Regulation of nuclear receptor and coactivator functions by the carboxyl terminus of ubiquitin-conjugating enzyme 9

• Published in: The international journal of biochemistry & cell biology Vol. 39; no. 5; pp. 1035 - 1046
• Main Authors: Chang, Yung-Lung, Huang, Chi-Jung, Chan, James Yi-Hsin, Liu, Pei-Yao, Chang, Hui-Ping, Huang, Shih-Ming
• Format: Journal Article
• Language: English
• Published: Netherlands Elsevier Ltd 2007
• Subjects: Animals; Blotting, Western; Carrier Proteins - genetics; Carrier Proteins - metabolism; Cell Line, Tumor; Cercopithecus aethiops; Coactivation; COS Cells; HeLa Cells; Humans; Nuclear receptor; Plasmids - genetics; Protein Binding; Receptors, Androgen - genetics; Receptors, Androgen - metabolism; Receptors, Cytoplasmic and Nuclear - genetics; Receptors, Cytoplasmic and Nuclear - metabolism; Small Ubiquitin-Related Modifier Proteins - genetics; Small Ubiquitin-Related Modifier Proteins - metabolism; Transactivation; Transcription Factors - genetics; Transcription Factors - metabolism; Transcriptional Activation; Transfection; Ubc9; Ubiquitin-Conjugating Enzymes - genetics; Ubiquitin-Conjugating Enzymes - metabolism; Coactivation; Nuclear receptor; Ubc9; Transactivation
• ISSN: 1357-2725; 1878-5875
• DOI: 10.1016/j.biocel.2007.02.002

Small ubiquitin-related modifier (SUMO) is a protein moiety that is ligated to lysine residues in a variety of target proteins.
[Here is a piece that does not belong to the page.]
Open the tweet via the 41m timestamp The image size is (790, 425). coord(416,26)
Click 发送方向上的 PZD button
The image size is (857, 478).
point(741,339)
The SUMO E2 enzyme ubiquitin-conjugating enzyme 9 (Ubc9) is sufficient for substrate recognition and lysine modification of known SUMO targets. Previous studies have demonstrated that mutated Ubc9 that has lost its SUMO-ligating activity retains its enhancement on transactivation mediated by androgen receptor (AR). In contrast to the binding ability to Ubc9, the sumoylation of AR via the association of SUMO-1 and PIAS1 is able to repress AR-dependent transcription. In the present study, we present several lines of evidence to explain the role of over-expressed Ubc9 as a cofactor in the nuclear receptor and coactivator functions, including (i) activity that is independent of its ability to catalyze SUMO-1 conjugation, (ii) an insight into the protein–protein interaction motif in its eight C-terminal residues, (iii) selective coactivator function in nuclear receptor-relevant transactivation activities, and (iv) a non-trichostatin A-sensitive autonomous transcription repression domain in its far C-terminal region. Taken together, our data suggest that the both the protein–protein interaction through the Ubc9 C-terminus and its sumoylation-modifying activity provide the mechanism for regulating nuclear receptor functions.